Leitsatz (amtlich)
Ein die Kündigung wegen Gesundheitsgefährdung rechtfertigender Mangel ist dann gegeben, wenn die Innentemperatur in einem Standardsommer langandauernd 26 Grad übersteigt. Beim Betrieb einer Drogerie sind diese Voraussetzungen erfüllt, wenn bei einem langjährigen Mittelwert die Temperaturgrenze von 26 Grad an 45 Tagen überschritten wird.
Verfahrensgang
LG Stendal (Urteil vom 07.03.2001; Aktenzeichen 21 O 45/00) |
Tenor
Die Berufung der Beklagten gegen das am 7.3.2001 verkündete Urteil des LG Stendal (21 O 45/00) wird zurückgewiesen.
Auf die Widerklage wird die Klägerin verurteilt, an die Beklagte – über den vom LG zuerkannten Betrag hinaus – weitere 3.939,08 Euro nebst 5 % Zinsen über dem Basiszinssatz aus 956,24 Euro seit dem 6.6.2000 und aus 2.982,84 Euro seit dem 5.7.2000 zu zahlen.
Im Übrigen wird die Widerklage abgewiesen.
Die Kosten des Berufungsverfahrens trägt zu 95 % die Klägerin und zu 5 % die Beklagte.

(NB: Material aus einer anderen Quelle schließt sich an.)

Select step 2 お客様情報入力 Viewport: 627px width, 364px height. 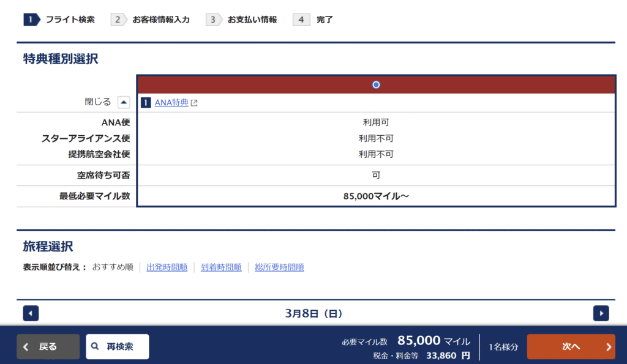pos(151,20)

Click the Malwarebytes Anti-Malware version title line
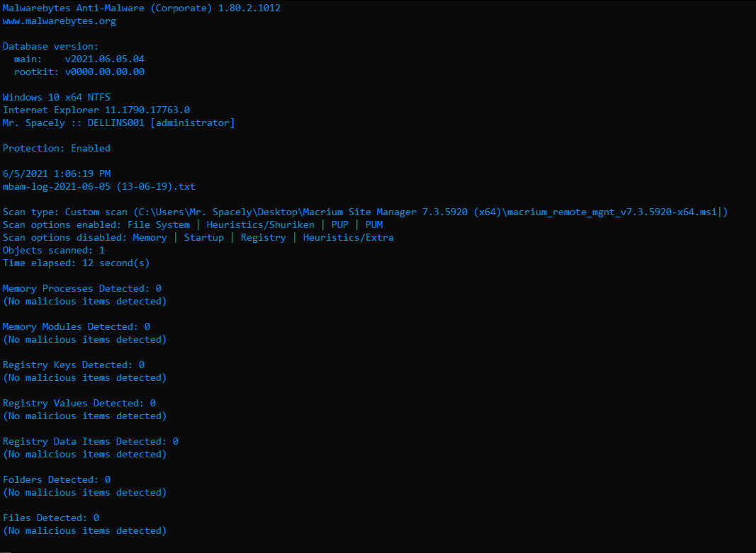(141, 8)
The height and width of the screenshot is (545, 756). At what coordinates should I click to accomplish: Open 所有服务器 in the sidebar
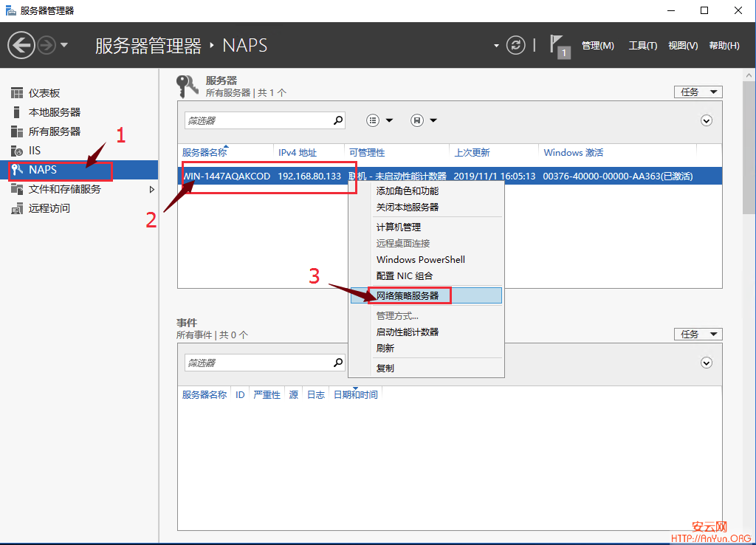tap(54, 131)
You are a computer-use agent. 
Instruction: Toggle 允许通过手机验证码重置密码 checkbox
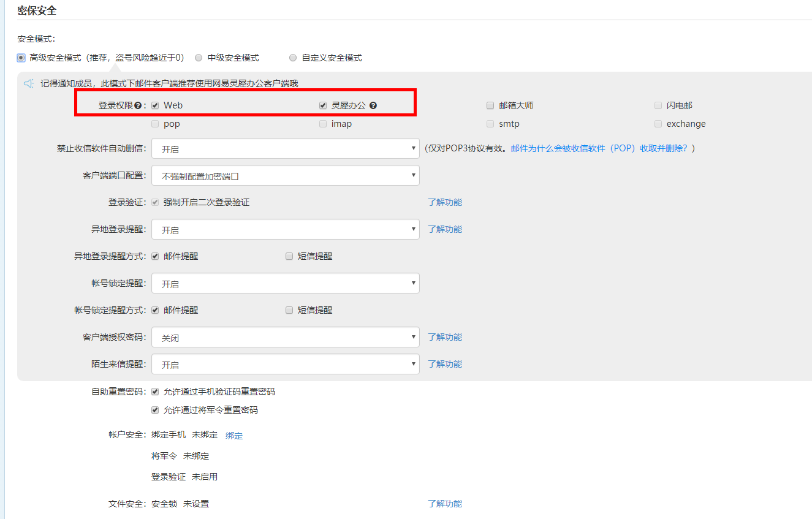pos(155,392)
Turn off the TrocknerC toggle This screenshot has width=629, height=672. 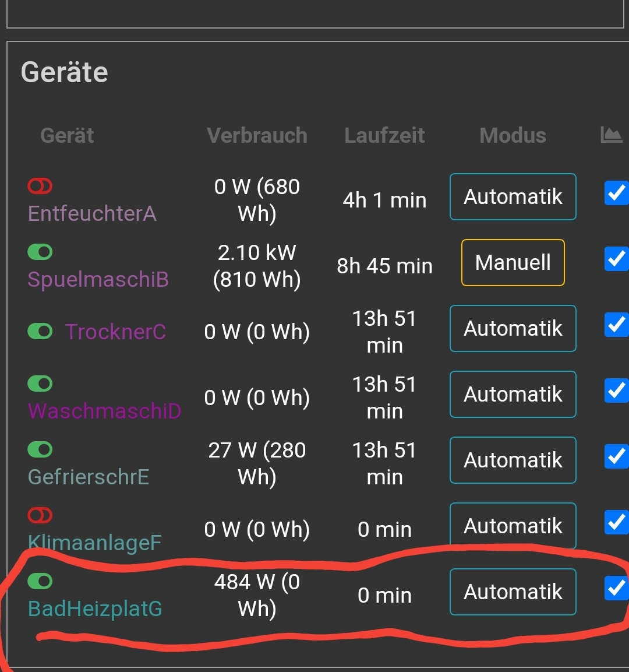click(x=40, y=332)
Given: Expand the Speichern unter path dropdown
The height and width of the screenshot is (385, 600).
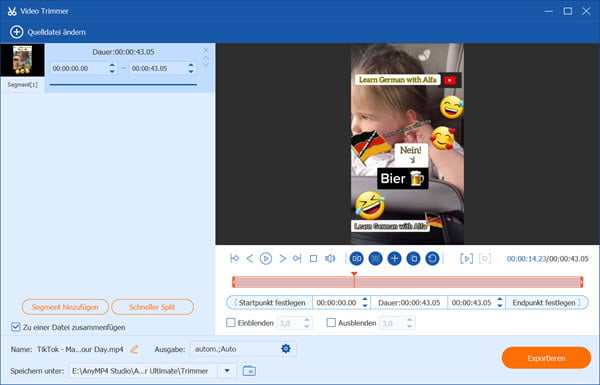Looking at the screenshot, I should pos(227,371).
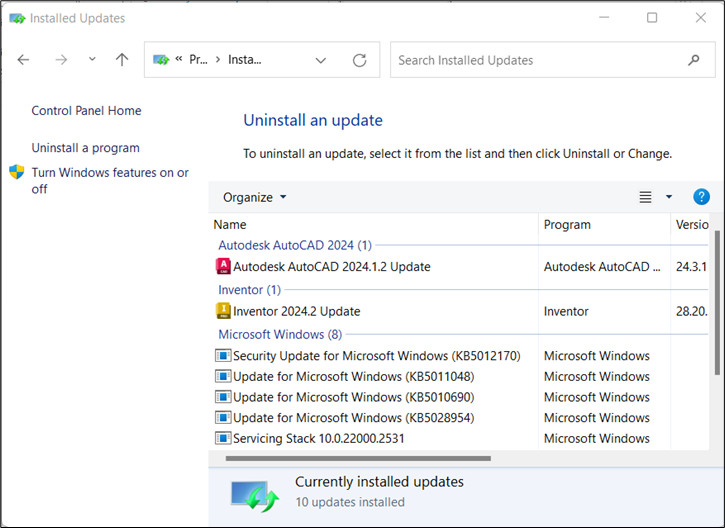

Das Urteil ist vorläufig vollstreckbar. Die Klägerin kann die Vollstreckung der Beklagten gegen Sicherheitsleistung i.H.v. 15.000 Euro abwenden, wenn die Beklagte vor der Vollstreckung Sicherheit in gleicher Höhe leistet. Die Beklagte kann die Vollstreckung der Klägerin gegen Sicherheitsleistung i.H.v. 7.500 Euro abwenden, wenn nicht die Klägerin vor der Vollstreckung Sicherheit in gleicher Höhe leistet.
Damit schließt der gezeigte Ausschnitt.